• _Collected data_
########

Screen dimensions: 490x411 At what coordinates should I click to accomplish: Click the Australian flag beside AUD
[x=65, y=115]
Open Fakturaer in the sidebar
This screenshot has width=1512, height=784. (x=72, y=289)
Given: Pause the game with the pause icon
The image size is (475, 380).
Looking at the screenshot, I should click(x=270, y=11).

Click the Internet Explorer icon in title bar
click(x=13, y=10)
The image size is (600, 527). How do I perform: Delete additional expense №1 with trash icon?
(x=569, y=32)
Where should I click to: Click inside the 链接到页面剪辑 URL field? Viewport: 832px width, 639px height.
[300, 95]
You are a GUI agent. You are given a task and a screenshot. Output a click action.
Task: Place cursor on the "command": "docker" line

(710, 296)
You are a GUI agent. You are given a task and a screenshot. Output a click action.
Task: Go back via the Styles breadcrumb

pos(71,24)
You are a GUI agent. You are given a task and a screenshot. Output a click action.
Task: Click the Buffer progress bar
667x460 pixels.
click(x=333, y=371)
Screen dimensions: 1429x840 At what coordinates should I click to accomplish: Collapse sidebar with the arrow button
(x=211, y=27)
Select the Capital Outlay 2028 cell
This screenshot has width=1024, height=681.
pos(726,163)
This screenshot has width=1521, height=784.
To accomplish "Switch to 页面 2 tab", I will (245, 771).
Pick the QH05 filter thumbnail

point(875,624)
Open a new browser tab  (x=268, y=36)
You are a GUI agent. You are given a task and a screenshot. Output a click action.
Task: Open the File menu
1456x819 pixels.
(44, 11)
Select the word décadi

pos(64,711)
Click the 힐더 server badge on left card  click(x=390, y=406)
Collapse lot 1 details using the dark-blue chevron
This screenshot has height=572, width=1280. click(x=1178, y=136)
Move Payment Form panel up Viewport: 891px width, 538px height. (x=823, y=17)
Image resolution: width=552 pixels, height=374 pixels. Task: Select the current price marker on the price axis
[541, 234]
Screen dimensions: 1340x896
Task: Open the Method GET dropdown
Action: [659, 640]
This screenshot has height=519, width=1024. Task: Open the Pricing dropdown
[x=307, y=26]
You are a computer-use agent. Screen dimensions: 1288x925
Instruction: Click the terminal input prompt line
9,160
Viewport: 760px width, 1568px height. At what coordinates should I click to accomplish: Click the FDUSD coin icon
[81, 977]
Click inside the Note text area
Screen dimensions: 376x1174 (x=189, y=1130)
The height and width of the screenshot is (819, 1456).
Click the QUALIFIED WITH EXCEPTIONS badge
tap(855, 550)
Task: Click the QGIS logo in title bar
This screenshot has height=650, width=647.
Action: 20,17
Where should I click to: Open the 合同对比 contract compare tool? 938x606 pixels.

########

• _Problem to solve_
Pull out each line of the material above that contains the string "size", and copy those lines in the order they appear.

• _Result_
The image size is (475, 380).
The image size is (600, 527). How do I perform: Delete additional expense №1 with trash icon?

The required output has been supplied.